Nacional, reafirmamos que o aumento populacional urbano aprofunda a

contradição presente na estrutura industrial entre capital e força de trabalho. Uma vez que esse exército de reserva de mão de obra superdimensiona a oferta de força de trabalho, comprimindo os salários, deixando-os aquém das necessidades de subsistência, levando esse fator de produção a reproduzir-se com baixíssimo teor de virtualidade técnica. Esse quadro satisfaz os interesses imediatos dos industriais, mas forma um mercado consumidor inexpressivo, sem perspectiva de melhorias, delineando a derrocada econômica do município e da região.

O Anuário Estatístico do Brasil, elaborado pelo Instituto Brasileiro de Geografia e Estatística, de 1960, dá um quadro da situação agonizante que a industria de Pesqueira passou a viver na década de 1950. Segundo esses dados, 8.000 habitantes viviam diretamente dos salários pagos pelas fábricas e quase a totalidade desse contingente residia na sede do município, que naquele momento dispunha de uma população absoluta de 13.134 pessoas. Daí se depreende que a massa de salário não era alvissareira para os setores da economia como o comércio e os serviços e a virtualidade técnica da força de trabalho, empregada na indústria deixava este setor econômico

pesqueirense em desvantagem em relação aos seus competidores do Sudeste17, que se forjaram com a redivisão nacional do trabalho, já que esses produziam valor a partir de uma qualidade superior das virtudes técnicas de seus empregados.

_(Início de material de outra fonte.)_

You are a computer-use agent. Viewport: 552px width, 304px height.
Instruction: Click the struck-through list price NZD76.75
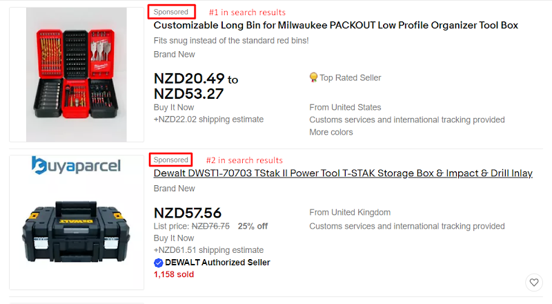click(210, 226)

O cenário político que se montou a partir de 1930, delineava nitidamente um centro decisório no Sudeste, que deliberava no sentido de reiterar a economia agro-exportadora, como também favorecia o avanço da monopolização dos setores estratégicos pelo capital estrangeiro, sendo isso sua resposta aos desafios que emergiram com as sucessivas crises que viveu a economia brasileira a partir de então. Assim, a redefinição da divisão nacional do trabalho, que se processava, estava eivada dessa lógica, aprofundado as desigualdades regionais, que por sua vez estavam calcadas no aumento da taxa de exploração da força de trabalho.